Top Defense Officials Seek to End ‘Don’t Ask, Don’t Tell’

Discussion in 'Politics & Law' started by Babe_Ruth, Feb 2, 2010.

  1. Babe_Ruth

    Babe_Ruth Sultan of Swat Staff Member V.I.P.


  2. MenInTights

    MenInTights not a plastic bag

    The article states the Pentagon is taking a year long review of the policy. I think that's smart. The issue always seemed a lot more complicated than a lot of politicians make it out to be. The military is still a male oriented business and its important to figure out if there's going to be any problems with attitudes on the battlefield and any issues with favoritism. I'm not against repealing it as long as it doesn't interfere with the function of the army.
     
  3. CaptainObvious

    CaptainObvious Son of Liberty V.I.P.

    I agree, this has to be completely thought through and analyzed before making some kind of knee jerk reaction. I'm all for repealing it also, so long as it doesn't interfere with the function of defending our country.
     
  4. Wade8813

    Wade8813 Registered Member

    Sim likes this.
  5. Nevyrmoore

    Nevyrmoore AKA Ass-Bandit

    "That ban is an essential element of military discipline", eh?

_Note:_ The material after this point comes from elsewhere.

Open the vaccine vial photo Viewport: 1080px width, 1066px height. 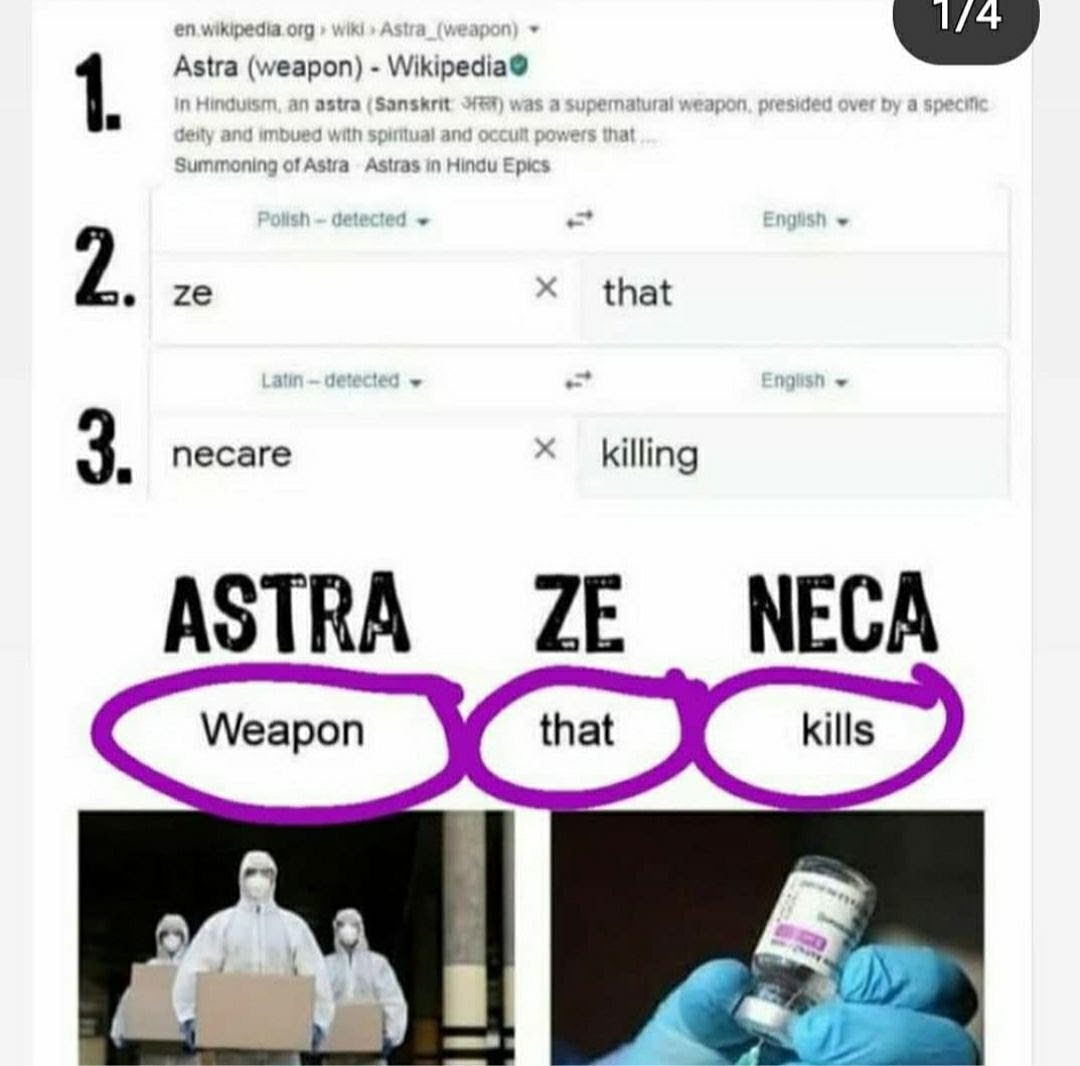767,938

    Riiiight, so I'm guessing that the armies of Argentina, Australia, Austria, Belgium, Bermuda, Brazil, Canada, Czech Republic, Denmark, Estonia, Finland, France, Germany, Ireland, Israel, Italy, Lithuania, Luxembourg, The Netherlands, New Zealand, Norway, Peru, Philippines, Romania, Slovenia, South Africa, Spain, Sweden, Switzerland, United Kingdom, and Uruguay all suffer from a lack of military discipline, then.
     
  6. ExpectantlyIronic

    ExpectantlyIronic e̳̳̺͕ͬ̓̑̂ͮͦͣ͒͒h̙ͦ̔͂?̅̂ ̾͗̑

    It seems to me that allowing homosexuals to serve openly in the military would help it by encouraging more people to volunteer. Whatever ways it might somehow hamper the military, are certainly not significant enough to trump the "don't be a dick" principle, which I've always considered a pretty important principle.
     
    Last edited: Feb 3, 2010
  7. icegoat63

    icegoat63 Son of Liberty V.I.P. Lifetime

    Maybe I misunderstood the concept of "Dont ask Dont Tell". I actually thought it was meant to protect the individuals from Violent Homophobes. Personally I liked the idea of "one identity" in the military. I mean thats the militaristic way isnt it? Everything Uniformal?

    But hey, whatever tickles your pickle I suppose.

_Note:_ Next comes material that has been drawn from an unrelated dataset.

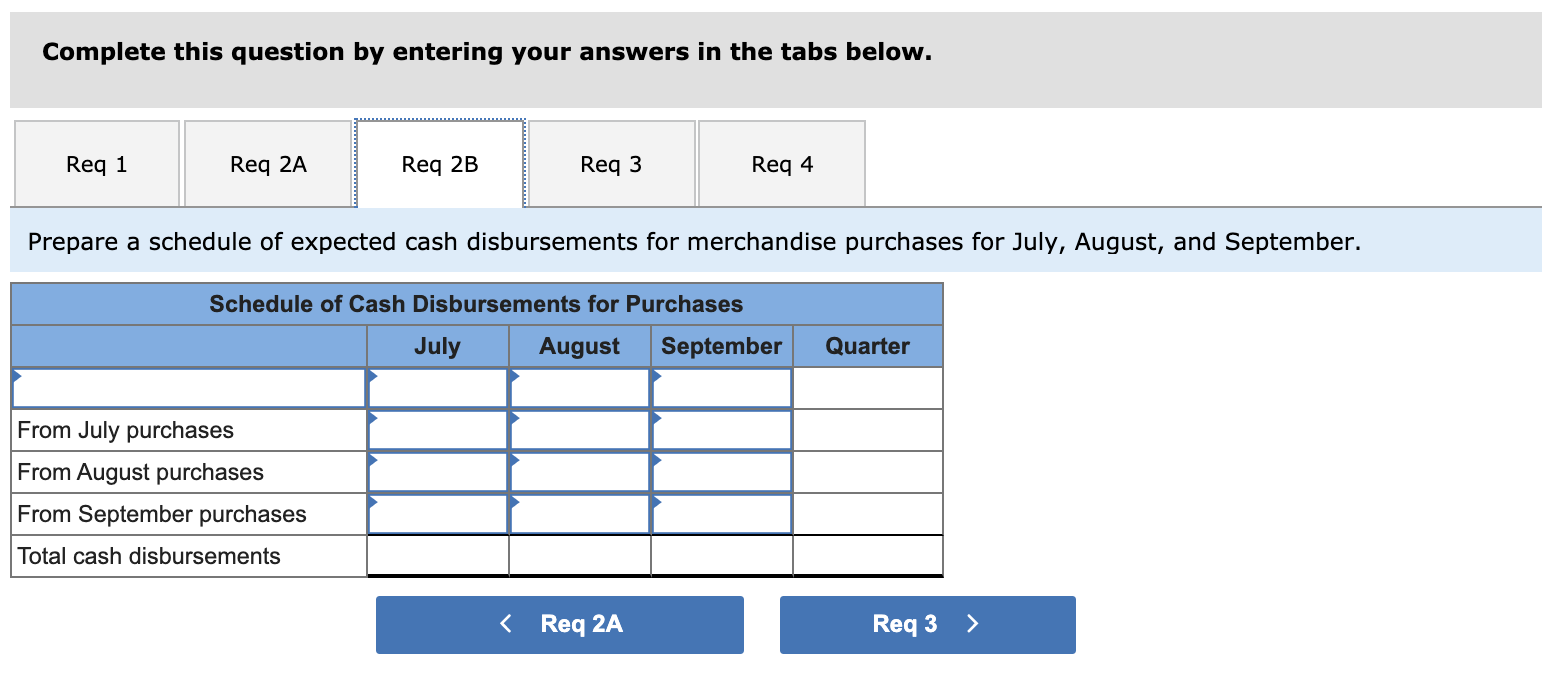Click the August cell in the blank row

tap(580, 388)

    Speaking of Gay though... did they have to use such a homoerotic pic of Gates & Mullen? :hah: They look like they wanna jump eachothers bones in this pic.

    [​IMG]
     
  8. Unity

    Unity I drink & I know things. Staff Member

    "Don't ask, don't tell" is almost like a modern Jim Crow law. African American struggles and the struggles of the LGBT population aren't the same by any means, but I do consider LGBT issues such as "Don't ask, don't tell" and gay/lesbian marriage to be the modern civil rights movement.

    Just as we in the U.S. view the Jim Crow laws of the past, someday in the future people will look back on the current treatment of the LGBT population, slap their foreheads and say "I can't believe it was like that!"
     
    Jeanie likes this.
  9. MenInTights

    MenInTights not a plastic bag

    The closest thing I can compare it to is Pat Tillman who was shot 3 times in the head by the Rangers fighting beside him. Even though the blood is 100% on the hands of the guys that killed him, we have to re-consider the placing superstars of the NFL into elite commando groups. Perhaps that didn't affect the situation at all, but it should at least be studied.

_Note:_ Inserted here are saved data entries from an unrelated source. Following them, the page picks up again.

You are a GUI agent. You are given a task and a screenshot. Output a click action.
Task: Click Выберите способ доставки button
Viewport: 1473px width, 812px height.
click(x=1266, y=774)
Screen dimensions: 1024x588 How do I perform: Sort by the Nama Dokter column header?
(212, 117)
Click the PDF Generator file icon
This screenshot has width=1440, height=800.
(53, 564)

    This is why I think an exhaustive study is a good idea. If it can work seamlessly, great. But if the army is going to have to deal with Tillman-like situations in the middle of a conflict, that could be really bad.
     
  10. ExpectantlyIronic

    ExpectantlyIronic e̳̳̺͕ͬ̓̑̂ͮͦͣ͒͒h̙ͦ̔͂?̅̂ ̾͗̑

    The reminds me of a recent Onion Video: Gays to Precious to Risk in Combat.